Dataset |
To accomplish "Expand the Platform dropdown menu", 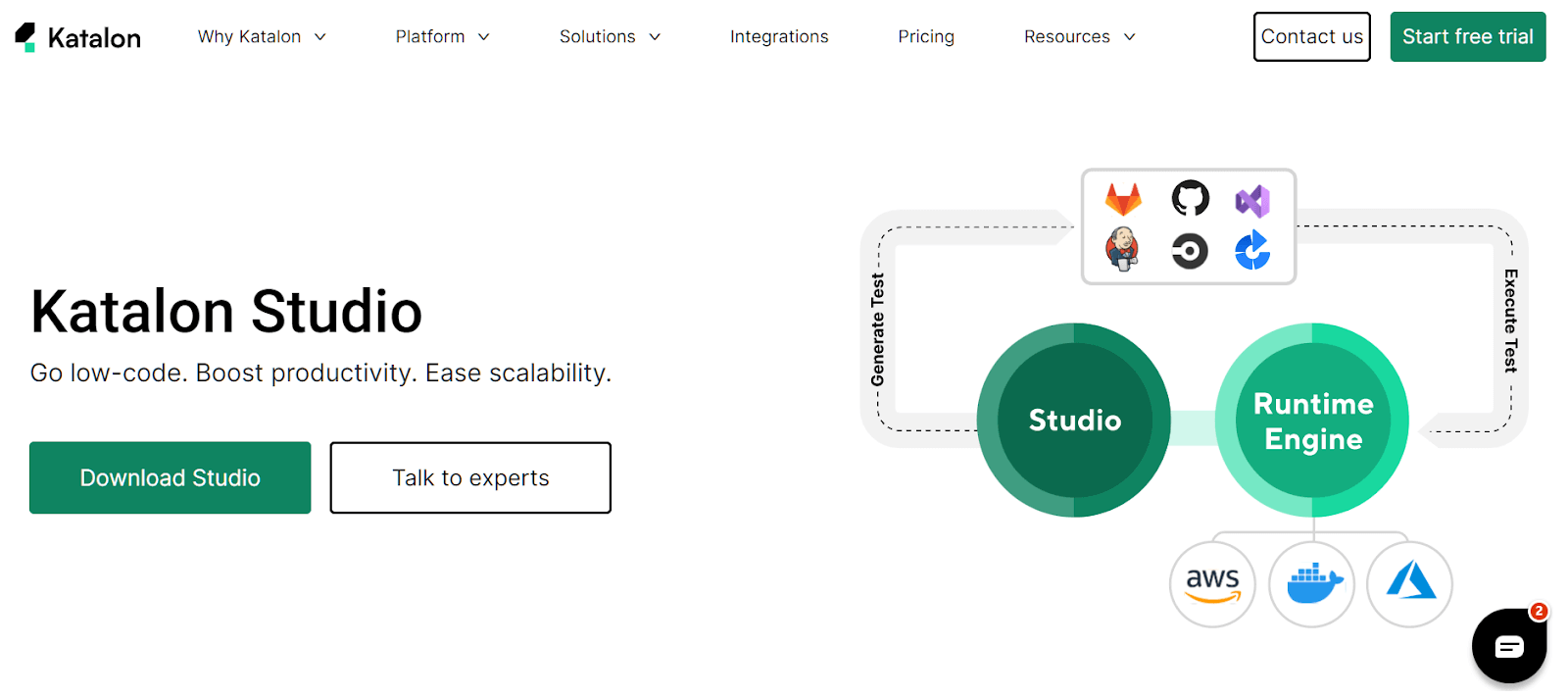I will pos(442,37).
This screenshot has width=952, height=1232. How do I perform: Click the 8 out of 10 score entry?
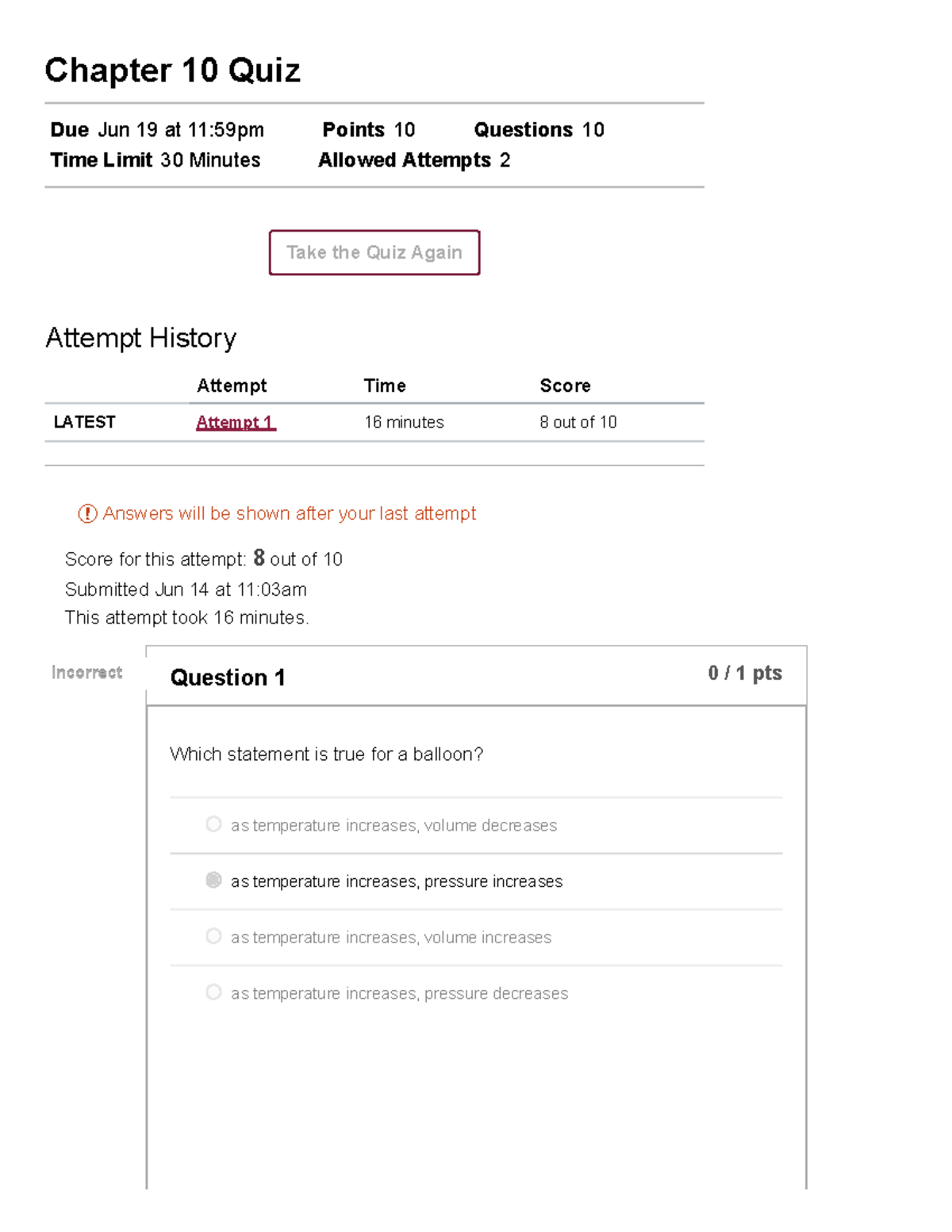point(579,422)
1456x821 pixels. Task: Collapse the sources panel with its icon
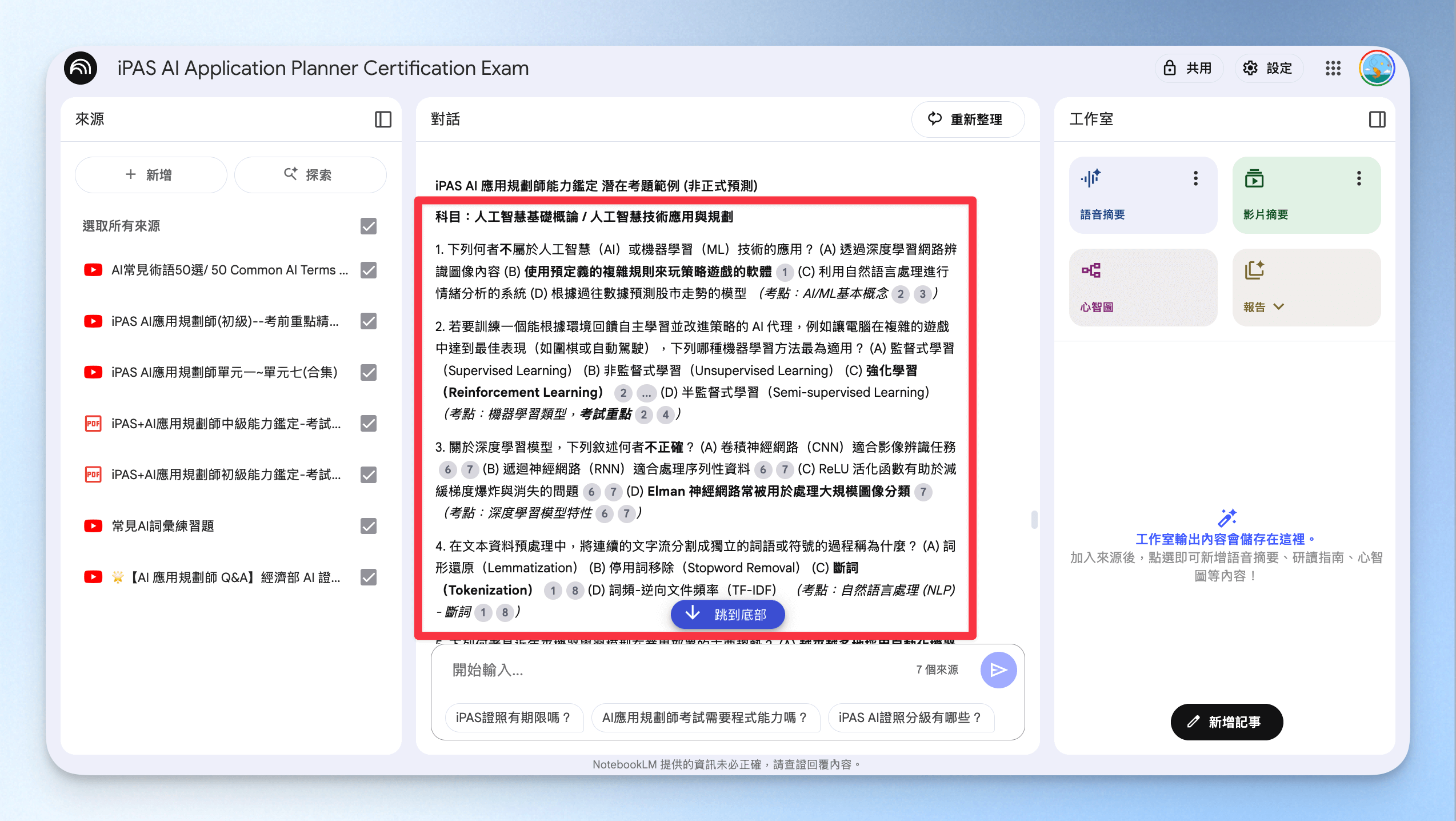[383, 119]
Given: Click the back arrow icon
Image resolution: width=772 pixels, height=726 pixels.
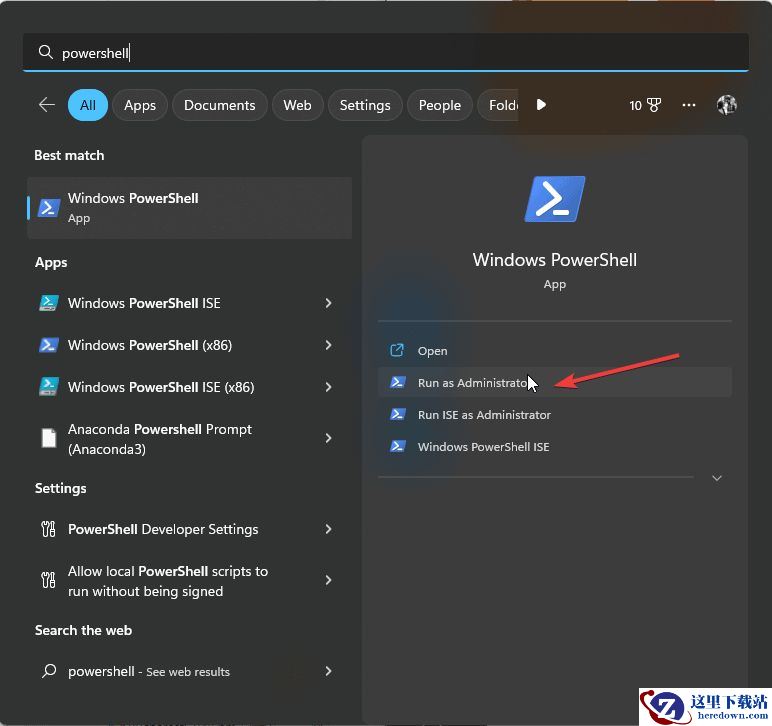Looking at the screenshot, I should (x=46, y=105).
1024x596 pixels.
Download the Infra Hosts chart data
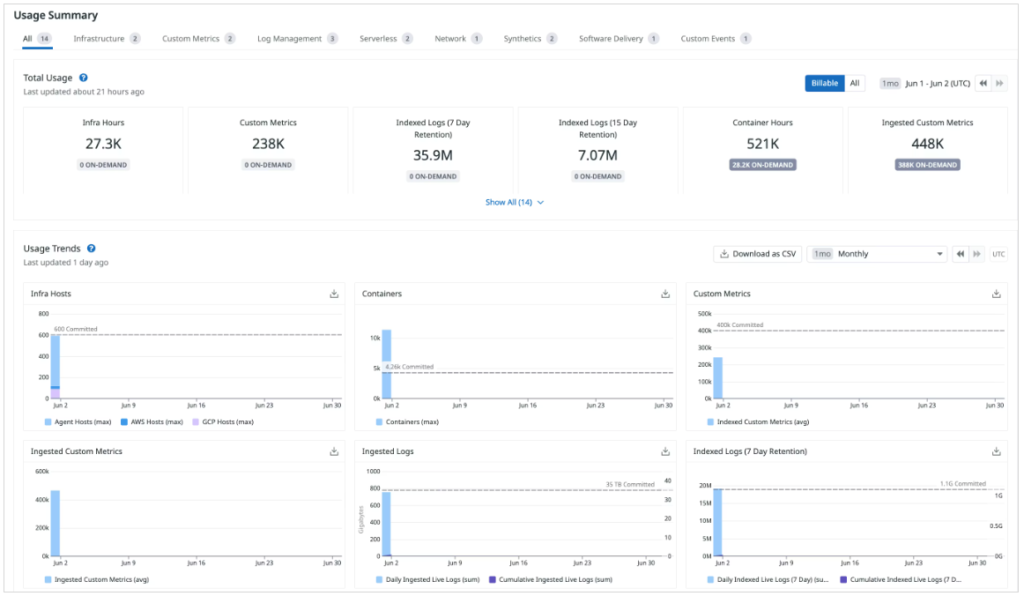(334, 294)
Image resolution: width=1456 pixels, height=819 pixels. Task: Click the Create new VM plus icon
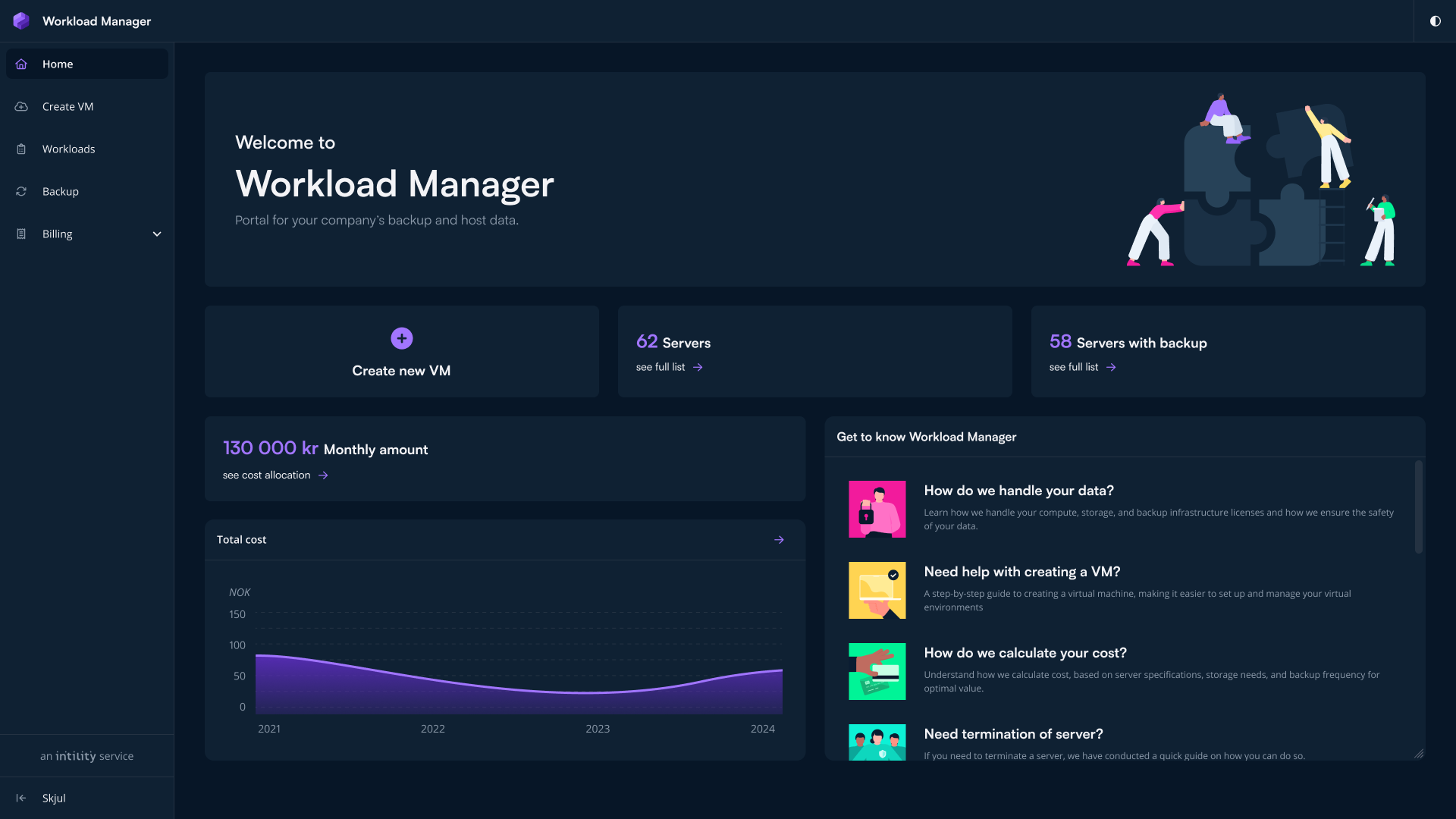401,339
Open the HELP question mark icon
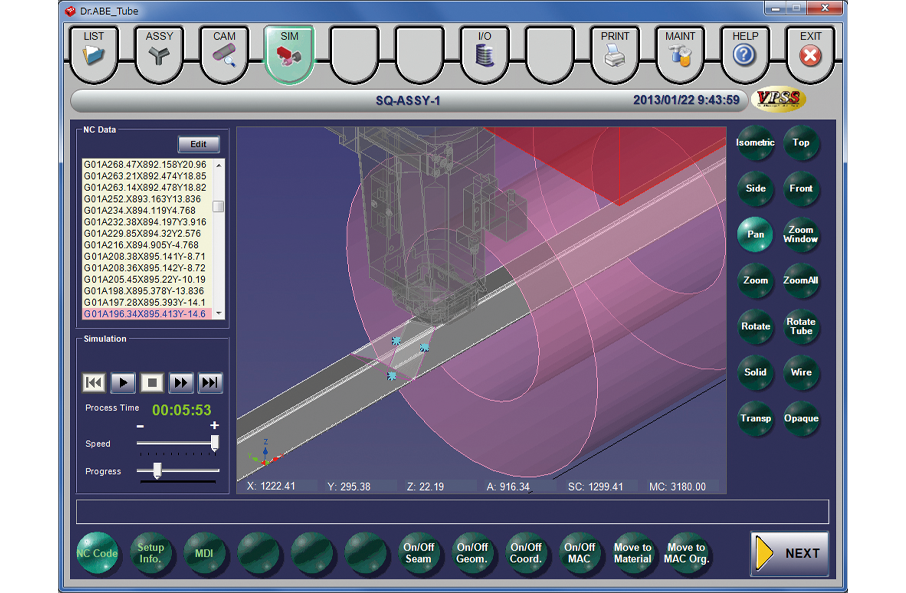Viewport: 906px width, 593px height. coord(745,53)
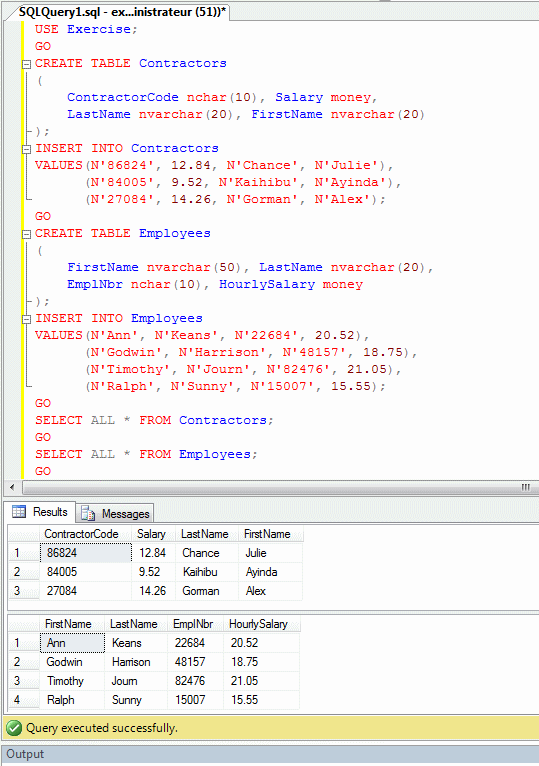Open the Output panel header

270,755
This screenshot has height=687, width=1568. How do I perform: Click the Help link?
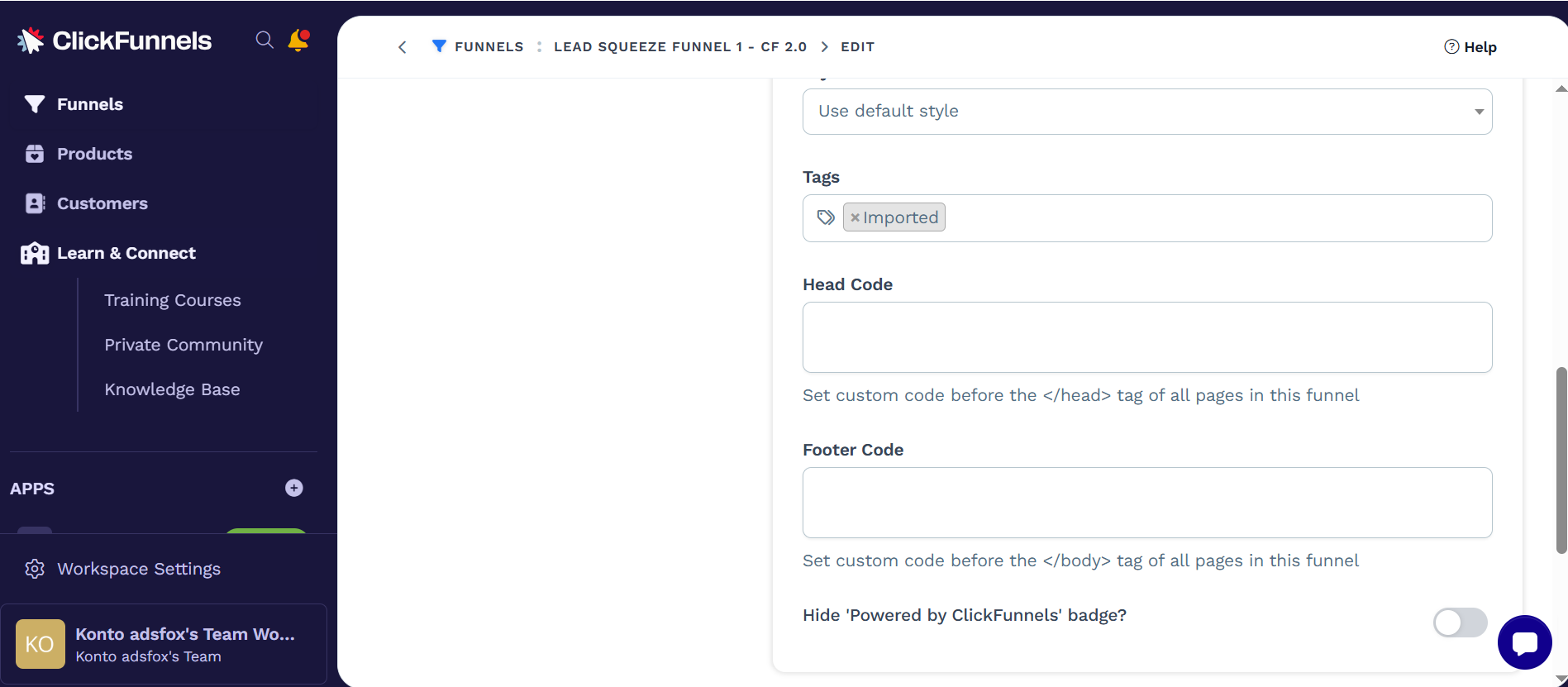click(1470, 47)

What to work on |
The required output is the lines from the one containing "Download the Infra Hosts chart data" through the end of the records above, reproduced exactly, with no pictures.

Answer for this exercise |
Download the Infra Hosts chart data
(334, 294)
Image resolution: width=1456 pixels, height=819 pixels. Task: Click the Create new VM plus icon
401,339
Open the HELP question mark icon
Viewport: 906px width, 593px height. coord(745,53)
Open the Output panel header

270,755
This screenshot has height=687, width=1568. How do I perform: Click the Help link?
click(1470, 47)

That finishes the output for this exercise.